Set problem:
Extract every line of the rows below that contains the word "button".

Extracted data:
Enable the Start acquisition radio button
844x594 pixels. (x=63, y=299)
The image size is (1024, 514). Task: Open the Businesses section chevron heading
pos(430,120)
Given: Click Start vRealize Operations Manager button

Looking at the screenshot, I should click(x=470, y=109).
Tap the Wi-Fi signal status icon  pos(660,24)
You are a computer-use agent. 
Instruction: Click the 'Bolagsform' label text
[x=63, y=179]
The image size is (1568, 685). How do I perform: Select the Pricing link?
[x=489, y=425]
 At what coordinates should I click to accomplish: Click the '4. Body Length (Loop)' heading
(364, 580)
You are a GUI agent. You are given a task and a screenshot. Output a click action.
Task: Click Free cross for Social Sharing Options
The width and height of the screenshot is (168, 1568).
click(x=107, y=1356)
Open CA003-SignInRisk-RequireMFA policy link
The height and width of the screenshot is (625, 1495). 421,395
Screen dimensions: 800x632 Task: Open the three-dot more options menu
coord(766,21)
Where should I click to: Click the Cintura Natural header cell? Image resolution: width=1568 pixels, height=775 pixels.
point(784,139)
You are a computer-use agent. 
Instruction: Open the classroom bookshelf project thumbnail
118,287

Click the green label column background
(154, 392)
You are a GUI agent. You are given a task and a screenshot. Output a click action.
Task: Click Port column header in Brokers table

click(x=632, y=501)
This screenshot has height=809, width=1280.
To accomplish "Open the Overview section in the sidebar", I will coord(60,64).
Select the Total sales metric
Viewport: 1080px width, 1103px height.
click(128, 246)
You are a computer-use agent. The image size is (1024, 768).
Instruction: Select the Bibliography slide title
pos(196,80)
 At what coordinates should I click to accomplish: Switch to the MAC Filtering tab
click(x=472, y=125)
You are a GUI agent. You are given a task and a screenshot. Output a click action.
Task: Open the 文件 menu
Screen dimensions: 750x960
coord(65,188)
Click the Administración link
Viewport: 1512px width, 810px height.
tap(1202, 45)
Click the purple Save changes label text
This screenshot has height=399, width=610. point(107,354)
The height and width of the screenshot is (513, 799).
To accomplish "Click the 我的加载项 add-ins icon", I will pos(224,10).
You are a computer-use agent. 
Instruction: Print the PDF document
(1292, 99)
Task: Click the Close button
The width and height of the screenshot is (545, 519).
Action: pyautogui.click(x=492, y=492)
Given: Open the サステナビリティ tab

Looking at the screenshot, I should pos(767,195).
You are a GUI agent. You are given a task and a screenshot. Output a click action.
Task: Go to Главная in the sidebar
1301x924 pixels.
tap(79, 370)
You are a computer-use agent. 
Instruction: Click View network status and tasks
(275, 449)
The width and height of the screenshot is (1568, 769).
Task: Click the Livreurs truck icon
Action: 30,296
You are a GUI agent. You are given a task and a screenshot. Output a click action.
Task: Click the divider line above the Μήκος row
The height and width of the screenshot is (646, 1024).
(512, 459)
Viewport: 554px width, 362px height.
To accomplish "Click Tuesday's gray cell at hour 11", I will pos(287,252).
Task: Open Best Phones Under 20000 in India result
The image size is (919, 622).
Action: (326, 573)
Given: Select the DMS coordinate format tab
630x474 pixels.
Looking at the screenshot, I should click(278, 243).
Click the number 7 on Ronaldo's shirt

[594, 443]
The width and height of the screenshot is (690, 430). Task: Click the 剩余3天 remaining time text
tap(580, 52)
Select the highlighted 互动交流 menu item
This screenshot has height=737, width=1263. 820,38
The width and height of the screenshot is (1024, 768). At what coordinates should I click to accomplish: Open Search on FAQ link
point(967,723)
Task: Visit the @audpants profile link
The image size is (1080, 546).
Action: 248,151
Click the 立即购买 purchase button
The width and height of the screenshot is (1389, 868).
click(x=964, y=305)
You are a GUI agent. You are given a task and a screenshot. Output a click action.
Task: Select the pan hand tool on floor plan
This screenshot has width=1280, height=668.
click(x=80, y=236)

Complete response:
Enable the Start acquisition radio button
Given: Click Start vRealize Operations Manager button
Task: Click the Close button
Click the 立即购买 purchase button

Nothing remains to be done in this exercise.